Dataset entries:
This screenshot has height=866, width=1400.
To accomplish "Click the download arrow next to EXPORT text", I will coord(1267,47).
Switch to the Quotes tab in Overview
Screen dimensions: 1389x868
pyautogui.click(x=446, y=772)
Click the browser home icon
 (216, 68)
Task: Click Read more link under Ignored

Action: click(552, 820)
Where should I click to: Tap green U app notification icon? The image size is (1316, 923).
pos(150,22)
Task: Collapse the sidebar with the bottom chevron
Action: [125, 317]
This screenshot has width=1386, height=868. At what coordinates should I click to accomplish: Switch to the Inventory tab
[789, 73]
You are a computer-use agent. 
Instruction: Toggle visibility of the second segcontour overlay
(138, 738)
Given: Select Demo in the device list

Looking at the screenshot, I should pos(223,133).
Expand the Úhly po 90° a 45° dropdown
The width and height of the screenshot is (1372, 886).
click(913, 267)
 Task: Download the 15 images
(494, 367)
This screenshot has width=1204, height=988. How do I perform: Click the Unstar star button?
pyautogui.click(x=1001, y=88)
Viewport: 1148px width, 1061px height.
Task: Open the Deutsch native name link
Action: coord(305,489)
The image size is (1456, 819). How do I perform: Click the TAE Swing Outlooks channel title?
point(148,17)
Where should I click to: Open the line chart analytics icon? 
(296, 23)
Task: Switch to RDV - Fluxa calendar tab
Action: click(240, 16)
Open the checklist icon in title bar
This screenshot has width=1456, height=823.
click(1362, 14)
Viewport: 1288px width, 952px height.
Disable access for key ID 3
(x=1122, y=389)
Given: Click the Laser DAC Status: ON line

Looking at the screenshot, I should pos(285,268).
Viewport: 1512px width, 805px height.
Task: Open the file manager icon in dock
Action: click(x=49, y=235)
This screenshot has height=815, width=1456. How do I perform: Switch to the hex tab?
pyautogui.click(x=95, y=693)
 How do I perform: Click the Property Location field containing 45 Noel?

PROBLEM DESCRIPTION: Every record must be repeated precisely and in full.

WRITTEN ANSWER:
This screenshot has height=866, width=1400.
To accomplish "Click the download arrow next to EXPORT text", I will coord(1267,47).
Switch to the Quotes tab in Overview
Screen dimensions: 1389x868
pyautogui.click(x=446, y=772)
Click the browser home icon
 (216, 68)
Task: Click Read more link under Ignored

Action: click(552, 820)
Where should I click to: Tap green U app notification icon? The image size is (1316, 923).
pos(150,22)
Task: Collapse the sidebar with the bottom chevron
Action: [125, 317]
This screenshot has width=1386, height=868. At what coordinates should I click to accomplish: Switch to the Inventory tab
[789, 73]
You are a computer-use agent. 
Instruction: Toggle visibility of the second segcontour overlay
(138, 738)
Given: Select Demo in the device list

Looking at the screenshot, I should pos(223,133).
Expand the Úhly po 90° a 45° dropdown
The width and height of the screenshot is (1372, 886).
click(913, 267)
 Task: Download the 15 images
(494, 367)
This screenshot has width=1204, height=988. How do I perform: Click the Unstar star button?
pyautogui.click(x=1001, y=88)
Viewport: 1148px width, 1061px height.
Task: Open the Deutsch native name link
Action: coord(305,489)
The image size is (1456, 819). How do I perform: Click the TAE Swing Outlooks channel title?
point(148,17)
Where should I click to: Open the line chart analytics icon? 
(296, 23)
Task: Switch to RDV - Fluxa calendar tab
Action: click(240, 16)
Open the checklist icon in title bar
This screenshot has width=1456, height=823.
click(1362, 14)
Viewport: 1288px width, 952px height.
Disable access for key ID 3
(x=1122, y=389)
Given: Click the Laser DAC Status: ON line

Looking at the screenshot, I should pos(285,268).
Viewport: 1512px width, 805px height.
Task: Open the file manager icon in dock
Action: click(x=49, y=235)
This screenshot has height=815, width=1456. How do I perform: Switch to the hex tab?
pyautogui.click(x=95, y=693)
 How do I perform: Click the Property Location field containing 45 Noel?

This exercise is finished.